You're Not a Better Engineer Because You Type Git Commands by Hand
Overall reaction to the article’s stance
- Many see the title as flamebait or prescriptive (“you’re burning your life”), which pushes people away from AI instead of persuading them.
- Several commenters agree with delegating boring, mechanical tasks to AI, but object to the absolutist life-advice framing.
- Others feel the post lacks concrete examples or evidence for claims like “AI does this job better,” relying too much on “trust my X years of experience.”
AI for Git operations and PR workflow
- Some engineers heavily delegate git work (rebases, merges, branch cleanup, PR labeling, checklist updates) to agents, calling most of it mechanical overhead.
- Others keep LLMs away from direct git execution due to trust/safety concerns, using them only for advice or one-off commands.
- A recurring view: AI-driven git is safe and effective if you already understand concepts like rebases, merges, and fast-forwards; dangerous if you don’t.
Commit messages, comments, and communication
- Strong pushback on AI-written commit messages and PR descriptions:
- Often verbose, irrelevant, or miss the actual intent.
- Degrade git history, making bisecting and code archaeology harder.
- Counterpoint: LLMs are excellent summarizers when carefully prompted, and can enforce consistent house style across a team.
- Several argue that manually writing commits forces you to understand and take responsibility for changes, which improves overall technical quality.
Outsourcing thinking vs. abstractions
- Concern that delegating too much to AI leads to atrophied skills and less understanding of one’s own code; “outsourcing thinking” vs. “tooling away drudgery.”
- Others reply that abstractions are a cognitive necessity; AI is just another abstraction layer, like higher-level languages or IDE refactors.
- Common middle ground:
- You should understand at least one layer below where you operate.

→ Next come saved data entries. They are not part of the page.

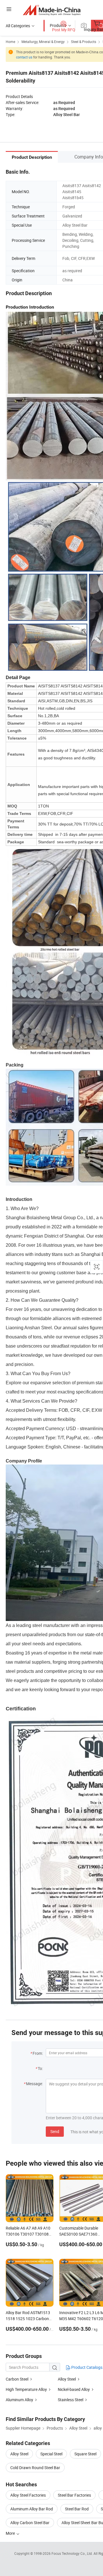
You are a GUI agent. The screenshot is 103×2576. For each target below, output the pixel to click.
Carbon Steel (17, 2379)
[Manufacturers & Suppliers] (51, 9)
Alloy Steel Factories (28, 2495)
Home (10, 41)
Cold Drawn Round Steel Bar (35, 2467)
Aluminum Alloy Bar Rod (31, 2509)
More (11, 2533)
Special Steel (51, 2454)
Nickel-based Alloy (74, 2389)
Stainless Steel (70, 2399)
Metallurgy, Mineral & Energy (43, 41)
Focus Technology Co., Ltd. (73, 2553)
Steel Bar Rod (77, 2509)
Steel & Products (83, 41)
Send (54, 2131)
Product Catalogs (86, 2367)
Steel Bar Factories (74, 2495)
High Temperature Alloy (26, 2389)
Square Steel (85, 2454)
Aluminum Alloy (19, 2399)
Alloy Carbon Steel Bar (29, 2522)
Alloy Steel (67, 2379)
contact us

- AI is fine for grunt work if you still read diffs, run tests, and apply judgment.
Skills, productivity, and future of engineering
- Some report AI-heavy workflows don’t dramatically speed feature delivery but free time for design, security, and data modeling, with fewer bugs.
- There’s worry that if a role is reducible to “pressing next” on an AI/IDE, it’s easily replaced or commoditized.
- Low-level knowledge (git, CLI, Linux) is defended as valuable when things break, though others predict models will eventually handle even recovery tasks.
Meta-discussion: AI content and detection
- Visible frustration with constant accusations that every article is “AI slop” and overreliance on AI detectors.
- Suggested norm: judge content by usefulness and clarity, not by whether it was AI-assisted.